However, several variations in the life cycle occur among Ustilaginaceae
species. For instance, their systemic growth ability differs according to the plant organ infected (root, leaf or flower) (see Vánky, 1994). Among these variations, the role of solopathogenic strains was poorly investigated although such strains were considered as useful genetic tools. In the literature, solopathogenic strains of Ustilaginaceae were isolated from the progeny of in vitro mated haploid and compatible yeast strains, either wild types (Ehrlich, 1958; Puhalla, 1968) or auxotrophic mutants (Holliday, 1974; Epigenetic inhibitor cost Harrison & Sherwood, 1994). Our strategy was to isolate solopathogenic strains from germinating teliospores to evaluate and compare the production of such spores under control conditions by three different smut fungi. In Ustilaginaceae,
dikaryotic cells are unstable and revert to haploid yeasts (Trueheart & Herskowitz, 1992), whereas solopathogenic strains are stable in axenic culture. selleck chemical This characteristic was used to eliminate fuzzy-dikaryotic strains from successive subcultures. Using this protocol, here we report the first isolation of a naturally occurring solopathogenic strain of S. reilianum, SRZS1. Nucleus staining revealed that SRZS1 is monokaryotic. The amplification and restriction enzyme digestion of mating type genes showed that SRZS1 has the two MATb alleles provided by the parental strains SRZM (MATb2) and SRZN (MATb1). This result is in agreement with the hypothesis that this monokaryotic strain is diploid. However, the strategy used did not allow us to exclude that the presence of the compatible
allele could also be the result of a parasexual transfer leading to the formation of a merodiploid strain (Zeigler et al., 1997), although such a mechanism has not been observed as yet in solopathogenic strains of U. maydis. Using specific primers of S. reilianum, PCR detection of SRZS1 in caulinar apices after crown infection showed that the strain is infectious.

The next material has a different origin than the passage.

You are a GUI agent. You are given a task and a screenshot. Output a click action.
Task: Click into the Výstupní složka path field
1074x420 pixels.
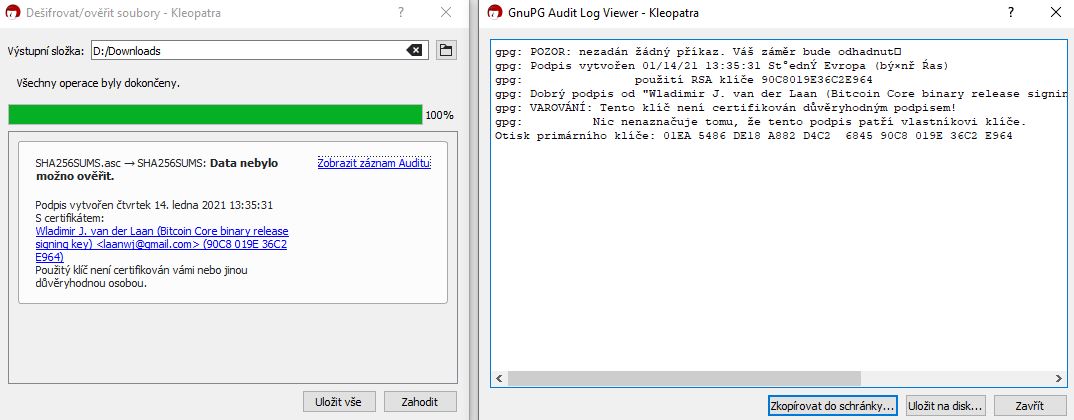pos(240,50)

Its pathogenicity is weak as colonization did not lead to the formation of a sorus. We obtained similar conclusions with two other solopathogenic strains isolated from a poly-teliosporal sample (Table 1): inoculated plants present symptoms (dwarf Rucaparib plants and/or chlorotic spots on leaves), but did not develop smutted ears. Although they are infectious, the solopathogenic strains of S. reilianum seem unable to perform the entire life cycle of the fungus. We compared the ability of teliospores from M. penicillariae, S. reilianum and U. maydis to form solopathogenic cells. Surprisingly, all strains formed by the M. penicillariae were solopathogenic. It has already been described that monoisolates of this species can be infectious (Wilson & Bondari, 1990). Under our assay conditions, the solopathogenicity of monoisolates formed after teliospore germination is the usual cell status.